We tried doing the friends thing (yeah, that always works out well :/ ) after she said that and I was heartbroken. She say crap like "I really do miss you" randomly. I broke down a week later and told her I couldn't do it. We went through it all again, nothing angry or mad, and she was crying again about us, saying she had wanted to marry me and has feelings for "us". That was a week ago. We remained FB friends, but don't speak to each other since I initiated NC (long story and weird, I know, but it's necessary... another complicated situation on that front).

 

I've been strong on the no contact thing. She is huge into music and it helps her release her emotions. She rarely posts music videos on FB, but 3-4 days ago, she posts 2 videos that blatantly say things along the lines of, "Why can't I let my guard down, everything I want is right in front of me, I'm trying to get to the sunshine", etc. (311 song) and another one saying, "Why am I letting it all go, why am I losing everything I want".

 

I had spoken with her mom a couple of weeks prior, and she thinks she's scared. I have thought she was scared, but I wasn't sure that was the root cause. After all of this, I'm pretty freaking convinced that it is. Ever heard the song by Reckless Kelly "Nobody's Girl"? Yeah, that sums it up for me.
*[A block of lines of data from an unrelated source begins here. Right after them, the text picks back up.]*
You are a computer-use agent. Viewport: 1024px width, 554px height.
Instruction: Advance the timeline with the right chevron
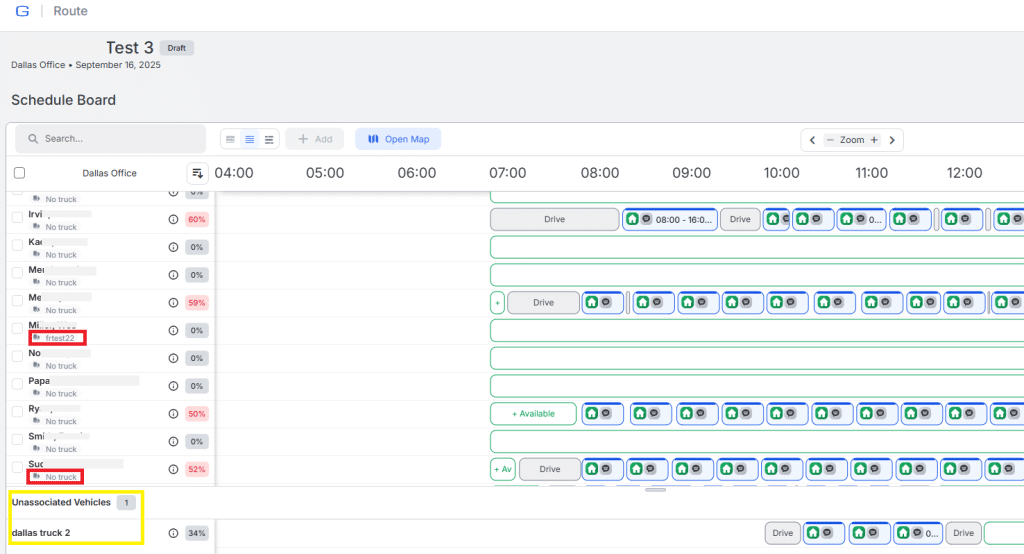[892, 140]
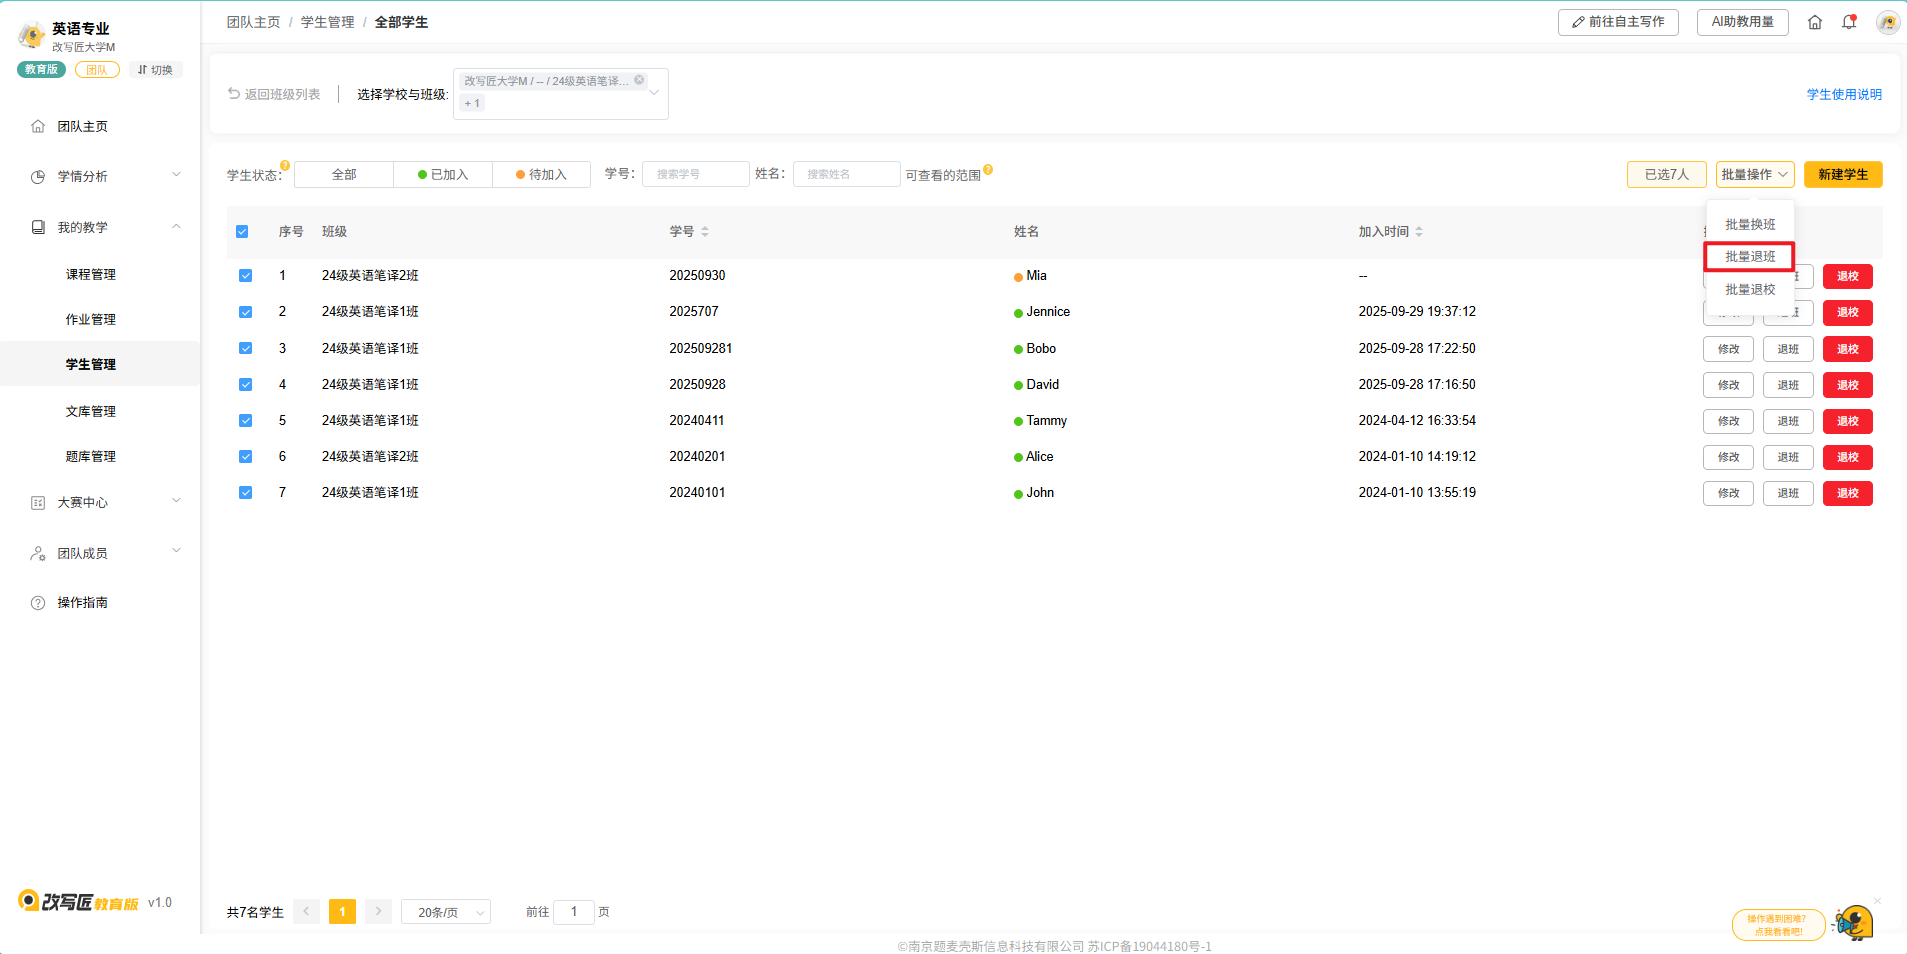
Task: Click the 新建学生 button
Action: coord(1842,175)
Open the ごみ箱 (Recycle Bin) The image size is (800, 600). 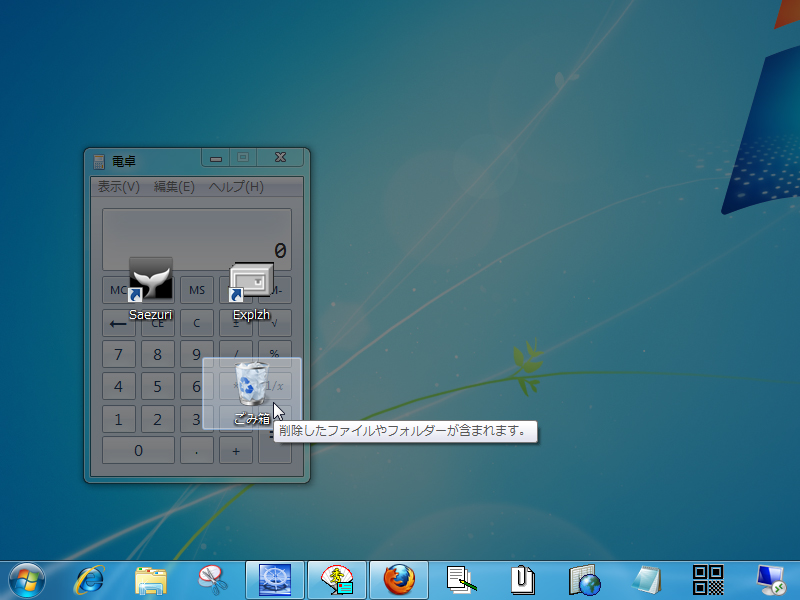[x=250, y=385]
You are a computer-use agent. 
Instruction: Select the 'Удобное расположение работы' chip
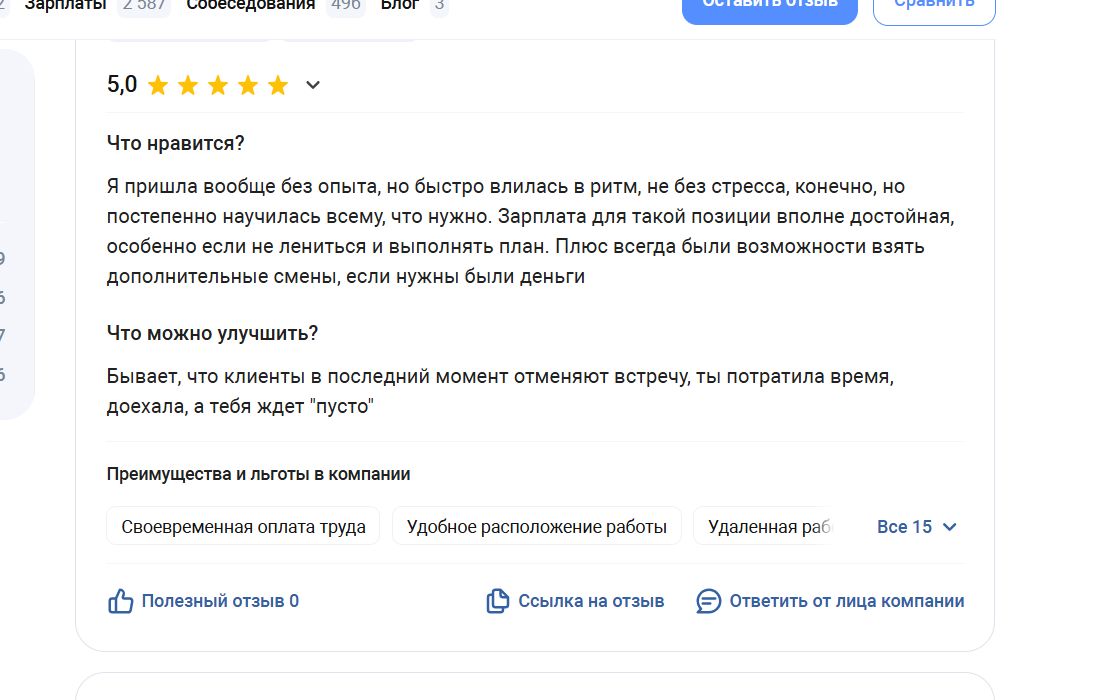click(536, 527)
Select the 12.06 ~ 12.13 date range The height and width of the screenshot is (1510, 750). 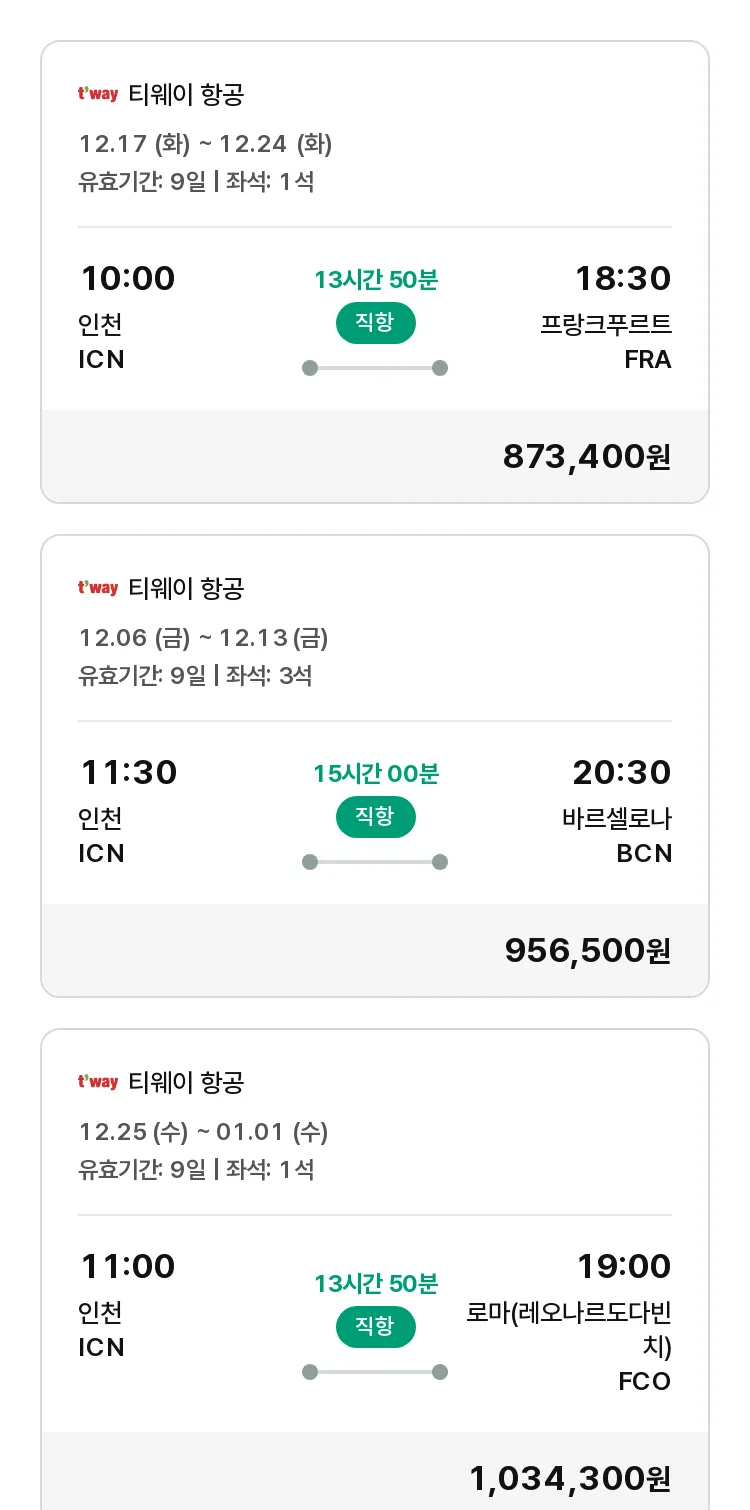(204, 638)
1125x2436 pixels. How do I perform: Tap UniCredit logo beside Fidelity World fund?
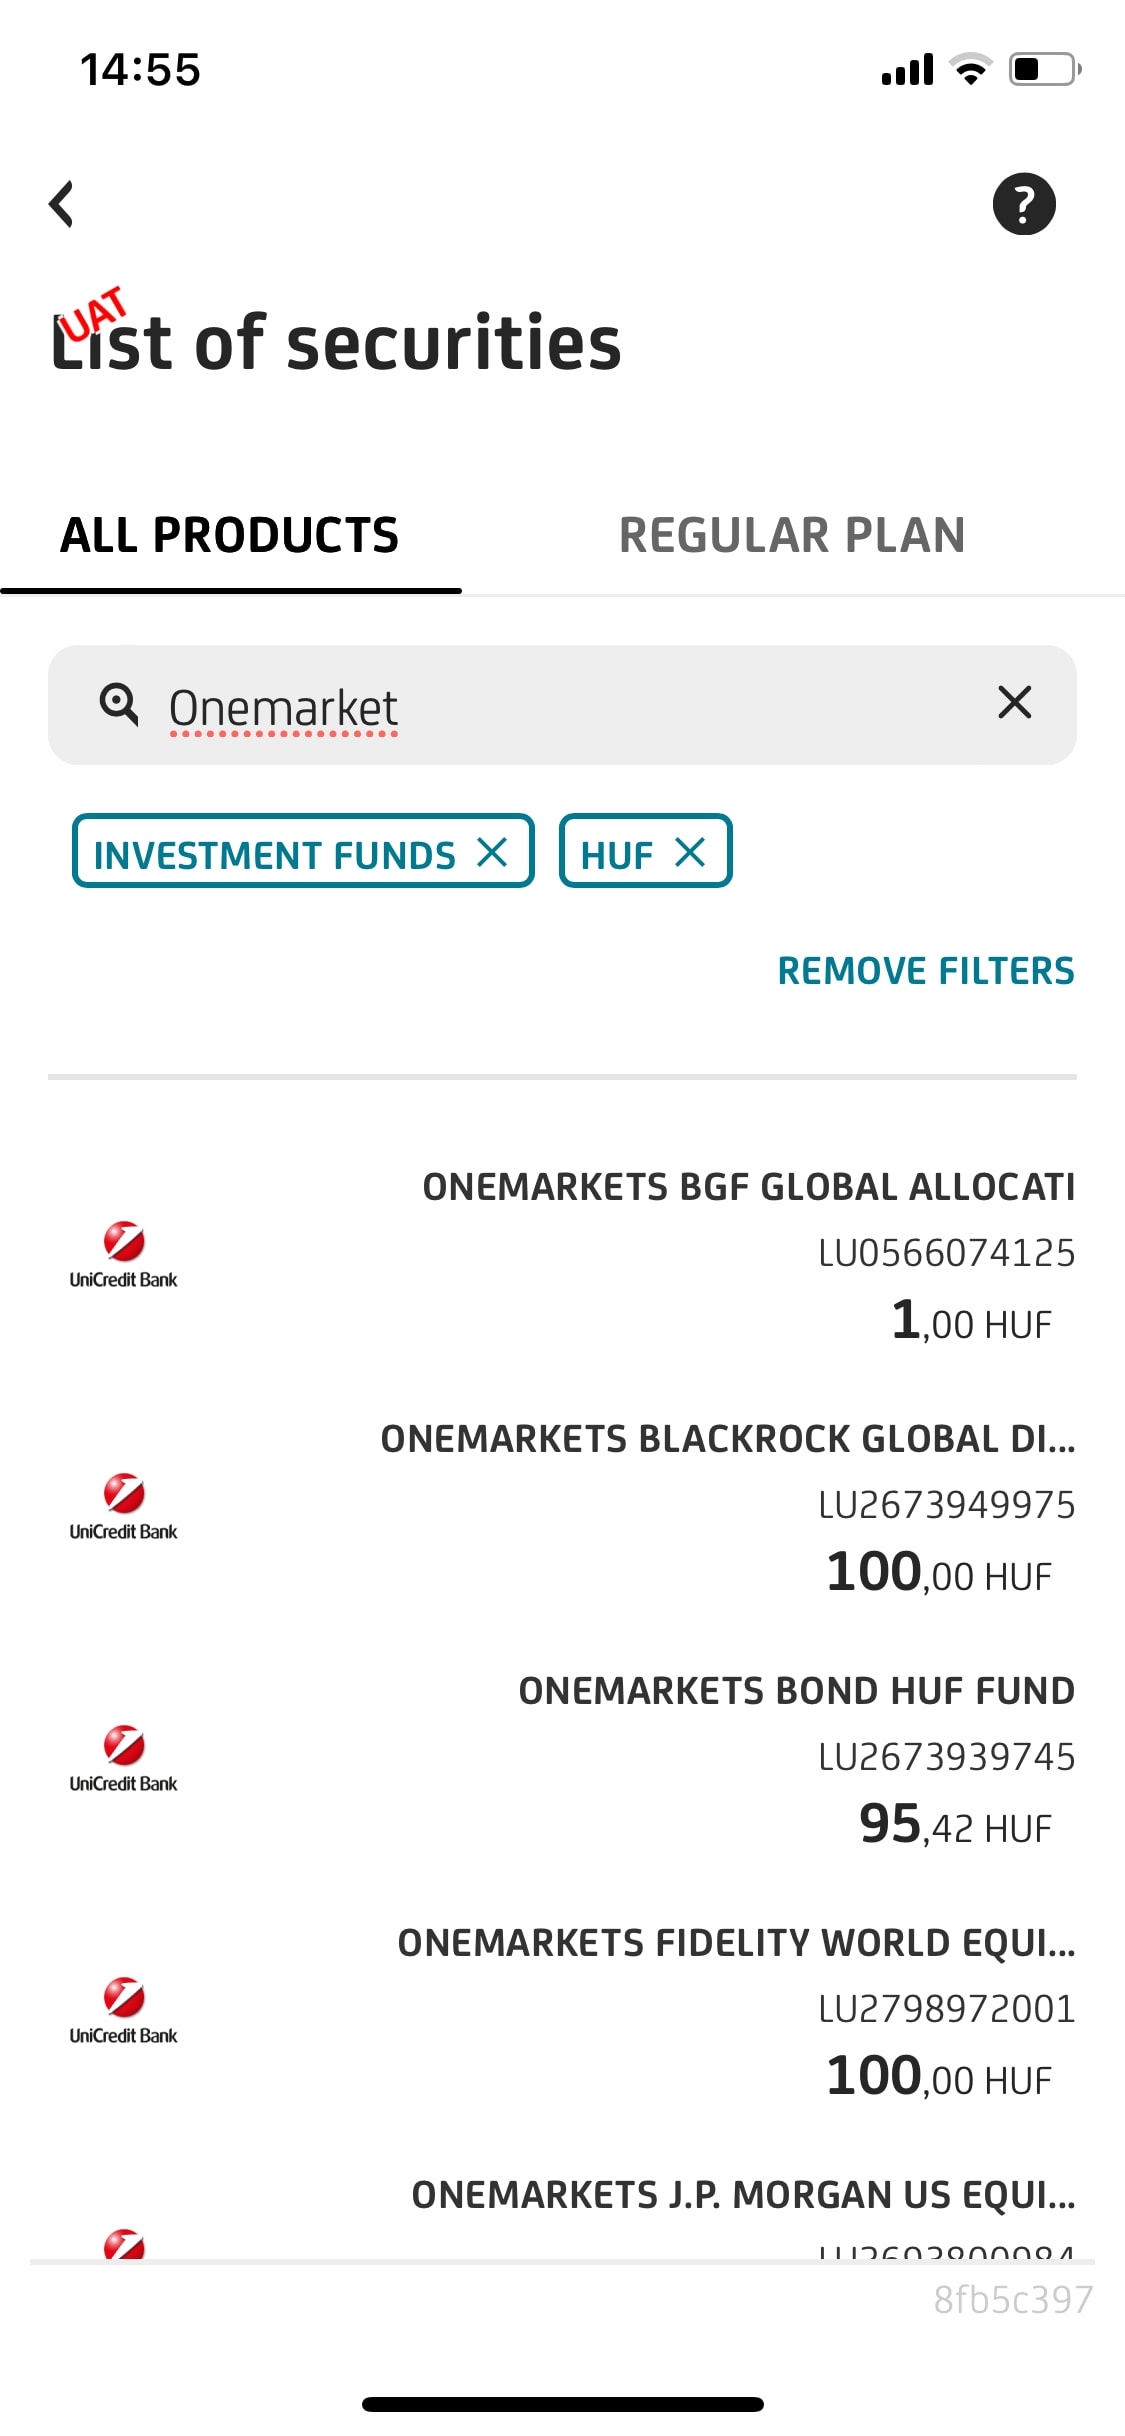click(124, 2010)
It's her fear of getting hurt, her fear of giving herself completely to someone, her fear of letting someone in fully and losing her independence. That makes it 10x harder for me, honestly, on an emotional level.

 

What do you guys think? Does that sound pretty spot on or not? If it DOES seem spot on, what in the heck can I do? I'm not about to completely lose the only person I loved because she is afraid given her previous life circumstances. I'm not trying to fix her, but I don't even think she's admitting it to herself fully, minus those two videos she posted.

 

If I can do anything, try anything, I need to know what it is. I've contemplated all sorts of stupid ideas. I wanted to send an e-mail detailing my clarity and tell her I would support her through it, I wanted to drive up randomly and just surprise her at her door and see what happens, I wanted to randomly send her flowers at work (big deal for her), etc. I talk myself out of everything, because I don't know what's right and don't want to do the wrong thing. Jesus... somebody help me out here, I'm begging you.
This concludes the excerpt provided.